_Material for this task_
- - - - -

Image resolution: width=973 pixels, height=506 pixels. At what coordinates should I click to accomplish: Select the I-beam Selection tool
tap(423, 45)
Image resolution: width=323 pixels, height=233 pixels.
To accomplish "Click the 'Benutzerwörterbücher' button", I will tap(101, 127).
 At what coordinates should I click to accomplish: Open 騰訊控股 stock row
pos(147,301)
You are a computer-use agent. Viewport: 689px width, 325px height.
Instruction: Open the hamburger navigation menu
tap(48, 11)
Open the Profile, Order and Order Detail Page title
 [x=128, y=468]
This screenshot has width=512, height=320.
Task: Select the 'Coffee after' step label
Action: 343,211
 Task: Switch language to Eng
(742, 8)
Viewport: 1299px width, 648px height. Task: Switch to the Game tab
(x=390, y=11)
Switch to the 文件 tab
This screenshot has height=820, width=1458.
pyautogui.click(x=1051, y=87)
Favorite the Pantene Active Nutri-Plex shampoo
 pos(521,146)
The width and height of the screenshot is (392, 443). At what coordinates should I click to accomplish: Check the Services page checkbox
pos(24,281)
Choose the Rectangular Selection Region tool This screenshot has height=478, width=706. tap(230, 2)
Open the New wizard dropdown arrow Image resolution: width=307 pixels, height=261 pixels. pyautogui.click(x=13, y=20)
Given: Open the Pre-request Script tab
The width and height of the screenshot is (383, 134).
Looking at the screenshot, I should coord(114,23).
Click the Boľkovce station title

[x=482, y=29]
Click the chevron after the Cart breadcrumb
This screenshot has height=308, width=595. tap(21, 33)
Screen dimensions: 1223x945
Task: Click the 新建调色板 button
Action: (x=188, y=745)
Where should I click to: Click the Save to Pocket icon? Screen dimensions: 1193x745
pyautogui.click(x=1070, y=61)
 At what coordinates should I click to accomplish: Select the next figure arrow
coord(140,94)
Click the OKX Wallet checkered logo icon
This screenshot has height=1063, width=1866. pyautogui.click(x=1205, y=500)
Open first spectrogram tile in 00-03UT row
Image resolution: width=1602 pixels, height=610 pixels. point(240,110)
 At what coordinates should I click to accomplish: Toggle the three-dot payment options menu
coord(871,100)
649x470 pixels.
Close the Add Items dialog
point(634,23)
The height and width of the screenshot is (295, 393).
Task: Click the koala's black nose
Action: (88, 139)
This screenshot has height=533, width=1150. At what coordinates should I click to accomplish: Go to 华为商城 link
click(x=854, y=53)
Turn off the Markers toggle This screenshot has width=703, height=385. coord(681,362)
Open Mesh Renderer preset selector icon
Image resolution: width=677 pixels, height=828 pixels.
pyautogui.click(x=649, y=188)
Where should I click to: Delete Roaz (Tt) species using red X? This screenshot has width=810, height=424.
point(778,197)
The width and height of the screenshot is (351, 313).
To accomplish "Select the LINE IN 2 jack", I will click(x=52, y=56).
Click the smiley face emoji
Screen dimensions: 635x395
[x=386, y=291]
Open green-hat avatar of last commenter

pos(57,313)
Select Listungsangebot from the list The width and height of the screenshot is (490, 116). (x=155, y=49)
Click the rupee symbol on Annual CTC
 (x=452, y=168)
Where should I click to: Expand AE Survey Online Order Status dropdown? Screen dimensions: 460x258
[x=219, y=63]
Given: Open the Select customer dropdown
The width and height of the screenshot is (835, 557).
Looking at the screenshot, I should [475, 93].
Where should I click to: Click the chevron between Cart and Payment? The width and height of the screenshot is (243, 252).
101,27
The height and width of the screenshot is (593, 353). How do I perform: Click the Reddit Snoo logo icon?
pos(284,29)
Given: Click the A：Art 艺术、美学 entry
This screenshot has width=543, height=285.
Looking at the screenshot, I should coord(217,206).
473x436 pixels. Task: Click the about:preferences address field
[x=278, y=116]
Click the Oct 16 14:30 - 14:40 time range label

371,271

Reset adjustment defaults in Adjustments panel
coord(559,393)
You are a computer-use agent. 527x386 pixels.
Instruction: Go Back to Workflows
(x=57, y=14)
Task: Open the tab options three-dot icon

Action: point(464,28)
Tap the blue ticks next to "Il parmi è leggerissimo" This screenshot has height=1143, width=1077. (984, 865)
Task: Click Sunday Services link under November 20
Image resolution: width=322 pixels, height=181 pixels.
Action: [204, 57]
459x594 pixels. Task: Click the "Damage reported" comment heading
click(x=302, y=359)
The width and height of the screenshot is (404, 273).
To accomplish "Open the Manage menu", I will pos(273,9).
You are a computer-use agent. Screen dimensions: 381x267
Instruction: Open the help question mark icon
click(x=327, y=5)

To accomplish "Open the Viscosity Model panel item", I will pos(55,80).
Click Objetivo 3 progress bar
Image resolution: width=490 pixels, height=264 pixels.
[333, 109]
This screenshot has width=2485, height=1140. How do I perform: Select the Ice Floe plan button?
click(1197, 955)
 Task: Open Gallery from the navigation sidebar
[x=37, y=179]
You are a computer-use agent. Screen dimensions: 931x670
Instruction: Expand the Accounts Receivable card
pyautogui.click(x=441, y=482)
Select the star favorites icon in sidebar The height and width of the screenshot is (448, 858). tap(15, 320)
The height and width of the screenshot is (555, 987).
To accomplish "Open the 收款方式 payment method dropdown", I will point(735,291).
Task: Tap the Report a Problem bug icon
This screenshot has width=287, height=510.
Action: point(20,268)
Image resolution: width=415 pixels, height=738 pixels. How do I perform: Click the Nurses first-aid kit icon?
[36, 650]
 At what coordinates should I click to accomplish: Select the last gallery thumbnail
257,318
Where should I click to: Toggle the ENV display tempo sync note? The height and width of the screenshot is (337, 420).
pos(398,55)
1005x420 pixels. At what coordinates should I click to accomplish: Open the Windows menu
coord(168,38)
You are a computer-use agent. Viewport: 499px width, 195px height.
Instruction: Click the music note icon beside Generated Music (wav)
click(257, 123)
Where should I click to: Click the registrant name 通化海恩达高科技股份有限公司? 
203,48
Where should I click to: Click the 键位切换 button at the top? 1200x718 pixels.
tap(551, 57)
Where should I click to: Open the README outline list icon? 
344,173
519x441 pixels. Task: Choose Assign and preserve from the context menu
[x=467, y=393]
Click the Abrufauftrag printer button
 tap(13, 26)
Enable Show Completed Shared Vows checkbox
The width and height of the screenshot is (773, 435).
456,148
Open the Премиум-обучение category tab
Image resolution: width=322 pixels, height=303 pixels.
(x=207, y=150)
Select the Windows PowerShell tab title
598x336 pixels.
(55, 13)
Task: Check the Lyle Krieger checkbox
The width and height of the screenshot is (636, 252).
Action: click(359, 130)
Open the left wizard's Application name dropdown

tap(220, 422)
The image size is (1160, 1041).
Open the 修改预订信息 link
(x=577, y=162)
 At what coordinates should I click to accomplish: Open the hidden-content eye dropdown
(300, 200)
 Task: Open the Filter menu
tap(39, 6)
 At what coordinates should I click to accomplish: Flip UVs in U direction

- - - - -

_What you should do_
Restate all of the data above. Match it word for word.

_Answer box_
Image resolution: width=973 pixels, height=506 pixels. At what coordinates should I click to accomplish: Select the I-beam Selection tool
tap(423, 45)
Image resolution: width=323 pixels, height=233 pixels.
To accomplish "Click the 'Benutzerwörterbücher' button", I will tap(101, 127).
 At what coordinates should I click to accomplish: Open 騰訊控股 stock row
pos(147,301)
You are a computer-use agent. Viewport: 689px width, 325px height.
Instruction: Open the hamburger navigation menu
tap(48, 11)
Open the Profile, Order and Order Detail Page title
 [x=128, y=468]
This screenshot has width=512, height=320.
Task: Select the 'Coffee after' step label
Action: 343,211
 Task: Switch language to Eng
(742, 8)
Viewport: 1299px width, 648px height. Task: Switch to the Game tab
(x=390, y=11)
Switch to the 文件 tab
This screenshot has height=820, width=1458.
pyautogui.click(x=1051, y=87)
Favorite the Pantene Active Nutri-Plex shampoo
 pos(521,146)
The width and height of the screenshot is (392, 443). At what coordinates should I click to accomplish: Check the Services page checkbox
pos(24,281)
Choose the Rectangular Selection Region tool This screenshot has height=478, width=706. tap(230, 2)
Open the New wizard dropdown arrow Image resolution: width=307 pixels, height=261 pixels. pyautogui.click(x=13, y=20)
Given: Open the Pre-request Script tab
The width and height of the screenshot is (383, 134).
Looking at the screenshot, I should coord(114,23).
Click the Boľkovce station title

[x=482, y=29]
Click the chevron after the Cart breadcrumb
This screenshot has height=308, width=595. tap(21, 33)
Screen dimensions: 1223x945
Task: Click the 新建调色板 button
Action: (x=188, y=745)
Where should I click to: Click the Save to Pocket icon? Screen dimensions: 1193x745
pyautogui.click(x=1070, y=61)
 At what coordinates should I click to accomplish: Select the next figure arrow
coord(140,94)
Click the OKX Wallet checkered logo icon
This screenshot has height=1063, width=1866. pyautogui.click(x=1205, y=500)
Open first spectrogram tile in 00-03UT row
Image resolution: width=1602 pixels, height=610 pixels. point(240,110)
 At what coordinates should I click to accomplish: Toggle the three-dot payment options menu
coord(871,100)
649x470 pixels.
Close the Add Items dialog
point(634,23)
The height and width of the screenshot is (295, 393).
Task: Click the koala's black nose
Action: (88, 139)
This screenshot has height=533, width=1150. At what coordinates should I click to accomplish: Go to 华为商城 link
click(x=854, y=53)
Turn off the Markers toggle This screenshot has width=703, height=385. coord(681,362)
Open Mesh Renderer preset selector icon
Image resolution: width=677 pixels, height=828 pixels.
pyautogui.click(x=649, y=188)
Where should I click to: Delete Roaz (Tt) species using red X? This screenshot has width=810, height=424.
point(778,197)
The width and height of the screenshot is (351, 313).
To accomplish "Select the LINE IN 2 jack", I will click(x=52, y=56).
Click the smiley face emoji
Screen dimensions: 635x395
[x=386, y=291]
Open green-hat avatar of last commenter

pos(57,313)
Select Listungsangebot from the list The width and height of the screenshot is (490, 116). (x=155, y=49)
Click the rupee symbol on Annual CTC
 (x=452, y=168)
Where should I click to: Expand AE Survey Online Order Status dropdown? Screen dimensions: 460x258
[x=219, y=63]
Given: Open the Select customer dropdown
The width and height of the screenshot is (835, 557).
Looking at the screenshot, I should [475, 93].
Where should I click to: Click the chevron between Cart and Payment? The width and height of the screenshot is (243, 252).
101,27
The height and width of the screenshot is (593, 353). How do I perform: Click the Reddit Snoo logo icon?
pos(284,29)
Given: Click the A：Art 艺术、美学 entry
This screenshot has width=543, height=285.
Looking at the screenshot, I should coord(217,206).
473x436 pixels. Task: Click the about:preferences address field
[x=278, y=116]
Click the Oct 16 14:30 - 14:40 time range label

371,271

Reset adjustment defaults in Adjustments panel
coord(559,393)
You are a computer-use agent. 527x386 pixels.
Instruction: Go Back to Workflows
(x=57, y=14)
Task: Open the tab options three-dot icon

Action: point(464,28)
Tap the blue ticks next to "Il parmi è leggerissimo" This screenshot has height=1143, width=1077. (984, 865)
Task: Click Sunday Services link under November 20
Image resolution: width=322 pixels, height=181 pixels.
Action: [204, 57]
459x594 pixels. Task: Click the "Damage reported" comment heading
click(x=302, y=359)
The width and height of the screenshot is (404, 273).
To accomplish "Open the Manage menu", I will pos(273,9).
You are a computer-use agent. Screen dimensions: 381x267
Instruction: Open the help question mark icon
click(x=327, y=5)

To accomplish "Open the Viscosity Model panel item", I will pos(55,80).
Click Objetivo 3 progress bar
Image resolution: width=490 pixels, height=264 pixels.
[333, 109]
This screenshot has width=2485, height=1140. How do I perform: Select the Ice Floe plan button?
click(1197, 955)
 Task: Open Gallery from the navigation sidebar
[x=37, y=179]
You are a computer-use agent. Screen dimensions: 931x670
Instruction: Expand the Accounts Receivable card
pyautogui.click(x=441, y=482)
Select the star favorites icon in sidebar The height and width of the screenshot is (448, 858). tap(15, 320)
The height and width of the screenshot is (555, 987).
To accomplish "Open the 收款方式 payment method dropdown", I will point(735,291).
Task: Tap the Report a Problem bug icon
This screenshot has width=287, height=510.
Action: point(20,268)
Image resolution: width=415 pixels, height=738 pixels. How do I perform: Click the Nurses first-aid kit icon?
[36, 650]
 At what coordinates should I click to accomplish: Select the last gallery thumbnail
257,318
Where should I click to: Toggle the ENV display tempo sync note? The height and width of the screenshot is (337, 420).
pos(398,55)
1005x420 pixels. At what coordinates should I click to accomplish: Open the Windows menu
coord(168,38)
You are a computer-use agent. Viewport: 499px width, 195px height.
Instruction: Click the music note icon beside Generated Music (wav)
click(257, 123)
Where should I click to: Click the registrant name 通化海恩达高科技股份有限公司? 
203,48
Where should I click to: Click the 键位切换 button at the top? 1200x718 pixels.
tap(551, 57)
Where should I click to: Open the README outline list icon? 
344,173
519x441 pixels. Task: Choose Assign and preserve from the context menu
[x=467, y=393]
Click the Abrufauftrag printer button
 tap(13, 26)
Enable Show Completed Shared Vows checkbox
The width and height of the screenshot is (773, 435).
456,148
Open the Премиум-обучение category tab
Image resolution: width=322 pixels, height=303 pixels.
(x=207, y=150)
Select the Windows PowerShell tab title
598x336 pixels.
(55, 13)
Task: Check the Lyle Krieger checkbox
The width and height of the screenshot is (636, 252).
Action: click(359, 130)
Open the left wizard's Application name dropdown

tap(220, 422)
The image size is (1160, 1041).
Open the 修改预订信息 link
(x=577, y=162)
 At what coordinates should I click to accomplish: Open the hidden-content eye dropdown
(300, 200)
 Task: Open the Filter menu
tap(39, 6)
 At what coordinates should I click to accomplish: Flip UVs in U direction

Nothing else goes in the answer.